0


Selang tiga jam kemudian, amukan badai reda sama sekali. Alam raya berangsur-angsur ramah. Di kolong langit jutaan bintang berpendar menemani rembulan sabit yang menyepi di langit timur.
Angin membisu. Demikian juga cericit binatang malam. Ketenangan alam ini bertolak belakang dengan jejak-jejak badai yang ditinggalkan. Ratusan pohon pinus cemara raksasa tumbang, guguran tebing teronggok menghalangi jalur pendakian, bebatuan besar menggelinding terhempas dari posisi sebelumnya.
Genangan air setinggi mata kaki memenuhi dasar jurang. Dita terpaksa menyeret Rheno ke dasar jurang yang lebih tinggi. Kondisi Dita tak lebih baik dari Rheno. Setelah ber-jam-jam dihantam badai, fisik Dita akhirnya tumbang. Gadis itu mengalami gejala hypothermia.
Dita tak lepas dari sisi Rheno.

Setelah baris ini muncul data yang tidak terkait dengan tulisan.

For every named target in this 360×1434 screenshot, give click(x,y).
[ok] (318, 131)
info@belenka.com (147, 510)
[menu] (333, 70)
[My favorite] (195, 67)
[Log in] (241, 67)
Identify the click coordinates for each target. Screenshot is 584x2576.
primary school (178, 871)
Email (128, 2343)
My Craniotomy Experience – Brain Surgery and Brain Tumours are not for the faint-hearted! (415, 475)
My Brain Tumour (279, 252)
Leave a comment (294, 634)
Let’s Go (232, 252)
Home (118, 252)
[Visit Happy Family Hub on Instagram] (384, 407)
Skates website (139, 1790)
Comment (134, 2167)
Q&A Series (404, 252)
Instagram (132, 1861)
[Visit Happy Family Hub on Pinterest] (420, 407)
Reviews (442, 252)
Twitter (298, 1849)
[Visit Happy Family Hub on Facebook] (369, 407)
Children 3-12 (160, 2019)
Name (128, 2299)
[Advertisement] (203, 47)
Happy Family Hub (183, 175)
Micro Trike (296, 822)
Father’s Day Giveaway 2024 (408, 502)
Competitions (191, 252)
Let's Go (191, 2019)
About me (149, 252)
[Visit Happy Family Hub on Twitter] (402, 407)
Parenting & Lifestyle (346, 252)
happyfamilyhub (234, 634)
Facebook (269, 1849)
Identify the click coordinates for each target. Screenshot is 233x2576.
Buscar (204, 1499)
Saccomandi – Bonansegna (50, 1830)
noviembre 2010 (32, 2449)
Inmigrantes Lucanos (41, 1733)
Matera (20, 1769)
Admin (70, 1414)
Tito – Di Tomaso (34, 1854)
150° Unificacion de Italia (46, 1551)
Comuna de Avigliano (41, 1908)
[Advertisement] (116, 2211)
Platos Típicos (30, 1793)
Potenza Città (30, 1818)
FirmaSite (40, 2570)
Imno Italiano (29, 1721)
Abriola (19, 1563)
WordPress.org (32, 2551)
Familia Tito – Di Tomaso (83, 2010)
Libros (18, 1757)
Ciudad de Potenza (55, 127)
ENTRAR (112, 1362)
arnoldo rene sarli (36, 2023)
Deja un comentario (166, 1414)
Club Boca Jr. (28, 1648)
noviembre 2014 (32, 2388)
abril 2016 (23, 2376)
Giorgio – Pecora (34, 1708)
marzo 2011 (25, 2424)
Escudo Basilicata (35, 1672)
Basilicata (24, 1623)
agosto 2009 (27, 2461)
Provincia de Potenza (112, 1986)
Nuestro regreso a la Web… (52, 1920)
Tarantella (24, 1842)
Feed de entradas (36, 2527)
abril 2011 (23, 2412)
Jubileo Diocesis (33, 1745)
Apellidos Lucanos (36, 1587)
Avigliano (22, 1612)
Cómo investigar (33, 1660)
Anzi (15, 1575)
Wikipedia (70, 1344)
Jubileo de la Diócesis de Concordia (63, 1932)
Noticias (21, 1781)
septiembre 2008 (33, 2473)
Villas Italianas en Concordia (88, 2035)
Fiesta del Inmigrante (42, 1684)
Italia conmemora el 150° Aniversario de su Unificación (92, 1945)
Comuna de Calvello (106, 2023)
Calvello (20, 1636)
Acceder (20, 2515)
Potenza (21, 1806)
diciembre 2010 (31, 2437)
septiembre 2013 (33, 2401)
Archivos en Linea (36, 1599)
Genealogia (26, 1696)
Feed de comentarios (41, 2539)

Tubuhnya menggigil. Sementara tanda-tanda kehidupan Rheno hanya terlihat dari tarikan dan hembusan nafasnya yang timbul tenggelam. Sesekali bibirnya mengeluarkan rintihan panjang yang memilukan. Dita berupaya membuat perapian agar tubuh Rheno dan tubuhnya mampu bertahan melawan gigitan dingin di pegunungan.
Sedangkan di goa batu, puncak Welirang, setelah berlindung berjam-jam dari hantaman badai,  Rifky berangsur keluar dari lubang perlindungan. Rifky merasa beruntung berhasil melewati badai terburuk dalam sejarah pendakiannya. Dilihatnya langit malam sangat cerah, angin membisu tak bertiup.

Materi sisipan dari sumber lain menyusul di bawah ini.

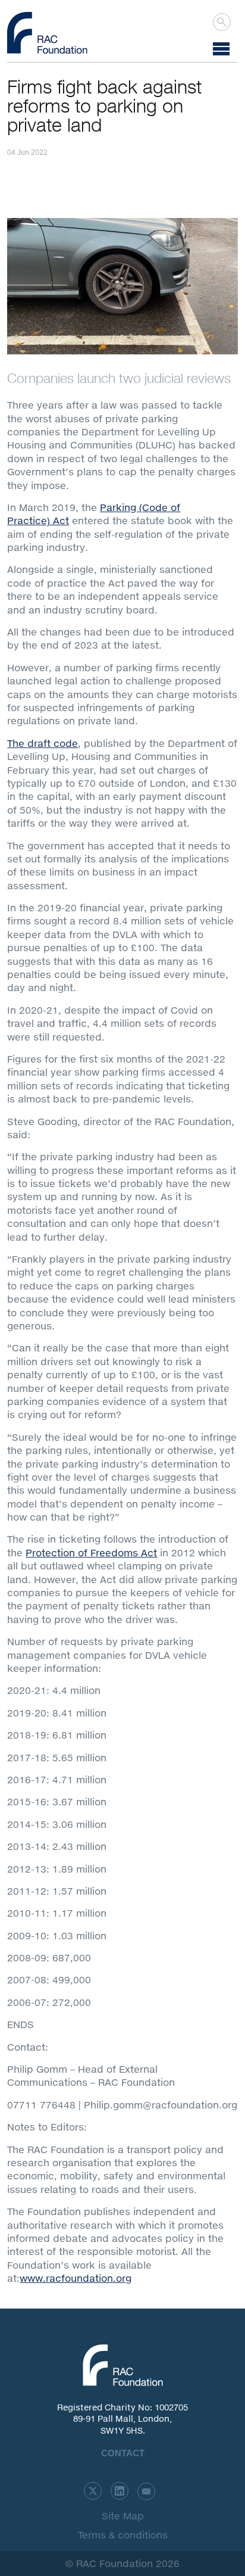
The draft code (42, 743)
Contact (123, 2453)
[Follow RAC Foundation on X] (93, 2491)
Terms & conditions (123, 2534)
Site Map (123, 2515)
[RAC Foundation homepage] (47, 33)
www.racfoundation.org (75, 2278)
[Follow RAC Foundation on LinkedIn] (119, 2491)
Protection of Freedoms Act (91, 1552)
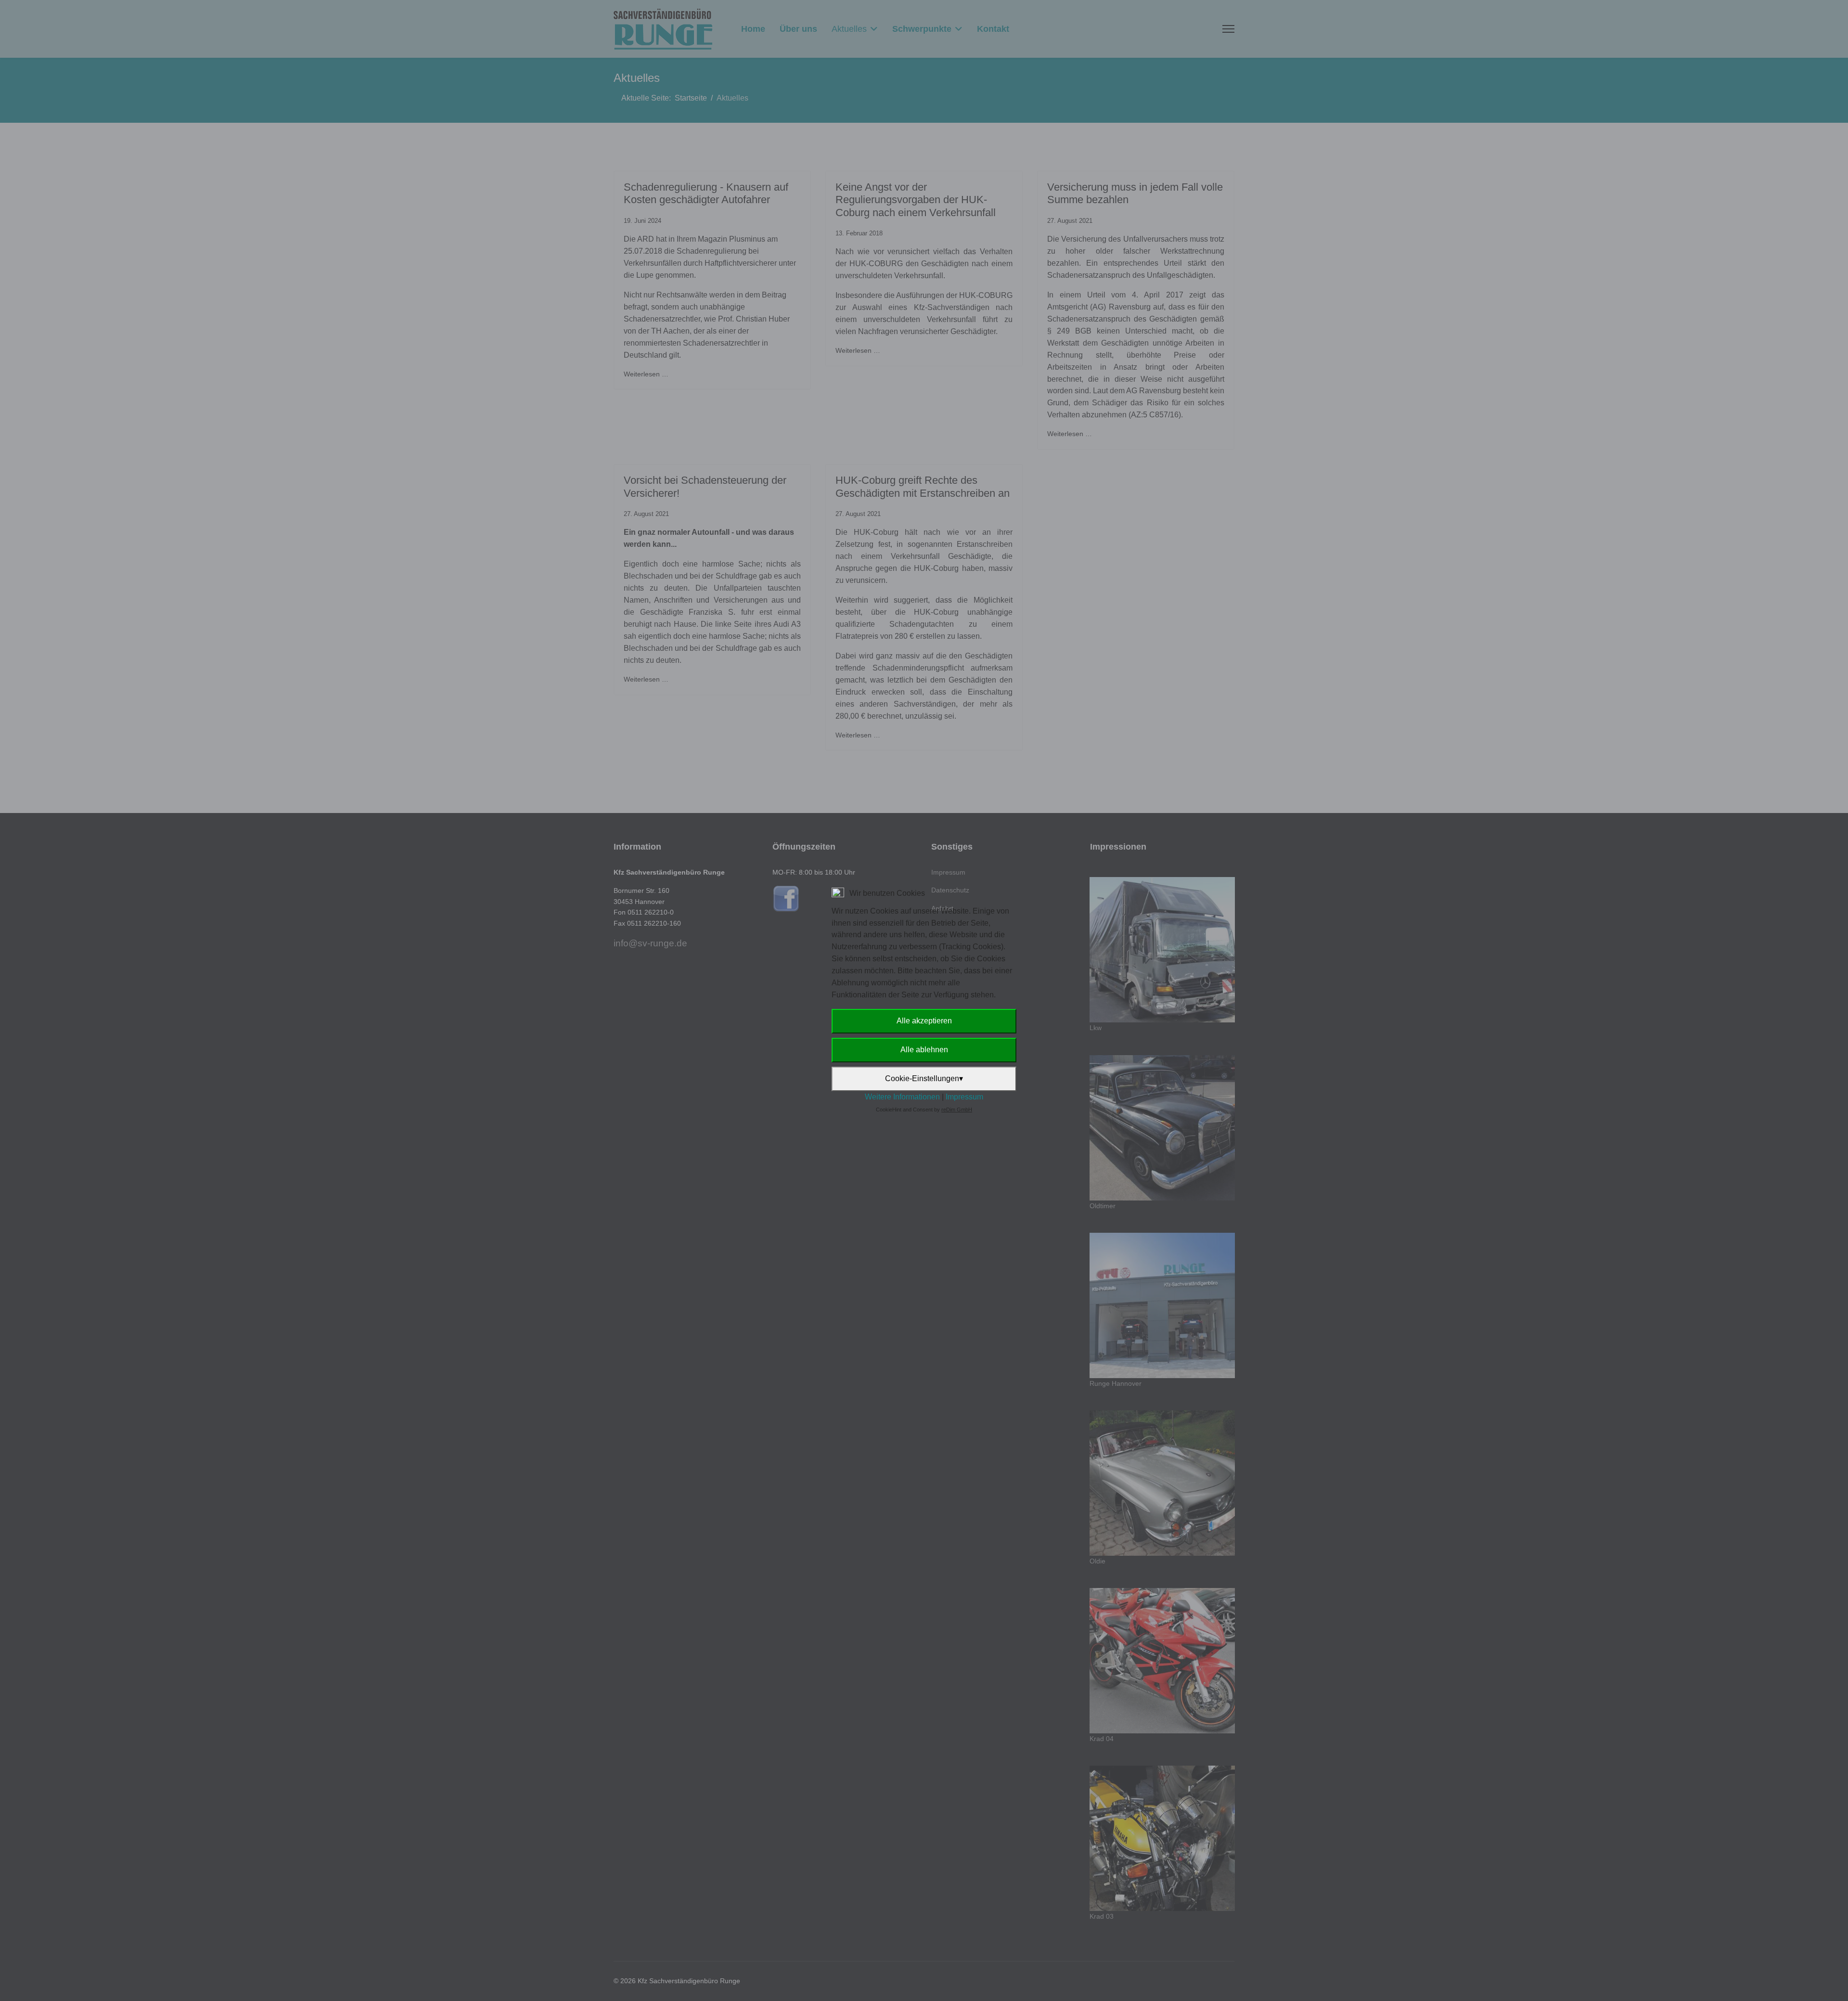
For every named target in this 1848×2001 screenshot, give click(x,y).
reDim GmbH (956, 1109)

“Tuhan, terima kasih,” bisiknya haru.
Jejak-jejak badai nampak jelas di puncak Welirang. Puluhan batu seukuran kepala kerbau terserak menutupi jalan setapak. Tak jauh dari goa tempatnya berlindung, sebongkah batu seukuran badan kerbau pecah berantakan disambar petir.  Dan memang, Rifky sendiri pernah mendengat keganasan badai petir pegunungan  Arjuno-Welirang. Cuaca yang mudah berubah, perlindungan alam yang minim, hembusan angin yang mampu mengempaskan tubuh pendaki ke dasar jurang –kisah-kisah keganasan pegunungan Arjuno-Welirang akhirnya dibuktikannya sendiri. Berhasil bertahan hidup menghadapi badai di ketinggian 3015 m DPL merupakan keajaiban tersendiri.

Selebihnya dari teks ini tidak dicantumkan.